Stored items:
^^^^^^^^

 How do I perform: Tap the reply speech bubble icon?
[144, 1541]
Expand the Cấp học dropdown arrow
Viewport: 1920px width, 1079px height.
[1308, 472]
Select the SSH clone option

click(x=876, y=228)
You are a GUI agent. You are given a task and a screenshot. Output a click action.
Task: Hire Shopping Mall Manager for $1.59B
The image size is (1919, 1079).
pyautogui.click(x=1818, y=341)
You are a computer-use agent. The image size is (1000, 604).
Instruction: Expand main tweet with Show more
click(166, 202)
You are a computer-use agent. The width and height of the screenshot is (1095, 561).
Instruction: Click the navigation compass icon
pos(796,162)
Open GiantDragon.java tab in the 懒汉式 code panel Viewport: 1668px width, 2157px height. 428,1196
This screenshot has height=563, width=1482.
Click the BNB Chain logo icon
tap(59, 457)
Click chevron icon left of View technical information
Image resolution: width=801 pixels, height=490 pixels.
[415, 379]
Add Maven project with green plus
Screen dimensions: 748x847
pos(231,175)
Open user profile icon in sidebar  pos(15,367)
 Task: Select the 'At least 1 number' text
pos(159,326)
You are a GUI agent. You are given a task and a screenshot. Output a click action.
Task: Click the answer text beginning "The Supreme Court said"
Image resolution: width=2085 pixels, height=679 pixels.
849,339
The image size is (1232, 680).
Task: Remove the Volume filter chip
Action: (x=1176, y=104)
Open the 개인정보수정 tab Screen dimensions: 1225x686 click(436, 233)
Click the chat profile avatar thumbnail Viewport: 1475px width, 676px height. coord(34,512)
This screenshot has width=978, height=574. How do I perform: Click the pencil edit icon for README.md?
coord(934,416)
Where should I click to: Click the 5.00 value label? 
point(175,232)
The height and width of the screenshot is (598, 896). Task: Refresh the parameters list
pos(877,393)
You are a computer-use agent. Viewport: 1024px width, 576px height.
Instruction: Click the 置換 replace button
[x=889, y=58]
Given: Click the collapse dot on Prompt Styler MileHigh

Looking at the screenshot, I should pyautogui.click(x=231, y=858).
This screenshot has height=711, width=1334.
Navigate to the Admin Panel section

^^^^^^^^

→ Work instruction
What is needed here is an exact transcription of the records above.

→ Your response
 How do I perform: Tap the reply speech bubble icon?
[144, 1541]
Expand the Cấp học dropdown arrow
Viewport: 1920px width, 1079px height.
[1308, 472]
Select the SSH clone option

click(x=876, y=228)
You are a GUI agent. You are given a task and a screenshot. Output a click action.
Task: Hire Shopping Mall Manager for $1.59B
The image size is (1919, 1079).
pyautogui.click(x=1818, y=341)
You are a computer-use agent. The image size is (1000, 604).
Instruction: Expand main tweet with Show more
click(166, 202)
You are a computer-use agent. The width and height of the screenshot is (1095, 561).
Instruction: Click the navigation compass icon
pos(796,162)
Open GiantDragon.java tab in the 懒汉式 code panel Viewport: 1668px width, 2157px height. 428,1196
This screenshot has height=563, width=1482.
Click the BNB Chain logo icon
tap(59, 457)
Click chevron icon left of View technical information
Image resolution: width=801 pixels, height=490 pixels.
[415, 379]
Add Maven project with green plus
Screen dimensions: 748x847
pos(231,175)
Open user profile icon in sidebar  pos(15,367)
 Task: Select the 'At least 1 number' text
pos(159,326)
You are a GUI agent. You are given a task and a screenshot. Output a click action.
Task: Click the answer text beginning "The Supreme Court said"
Image resolution: width=2085 pixels, height=679 pixels.
849,339
The image size is (1232, 680).
Task: Remove the Volume filter chip
Action: (x=1176, y=104)
Open the 개인정보수정 tab Screen dimensions: 1225x686 click(436, 233)
Click the chat profile avatar thumbnail Viewport: 1475px width, 676px height. coord(34,512)
This screenshot has width=978, height=574. How do I perform: Click the pencil edit icon for README.md?
coord(934,416)
Where should I click to: Click the 5.00 value label? 
point(175,232)
The height and width of the screenshot is (598, 896). Task: Refresh the parameters list
pos(877,393)
You are a computer-use agent. Viewport: 1024px width, 576px height.
Instruction: Click the 置換 replace button
[x=889, y=58]
Given: Click the collapse dot on Prompt Styler MileHigh

Looking at the screenshot, I should pyautogui.click(x=231, y=858).
This screenshot has height=711, width=1334.
Navigate to the Admin Panel section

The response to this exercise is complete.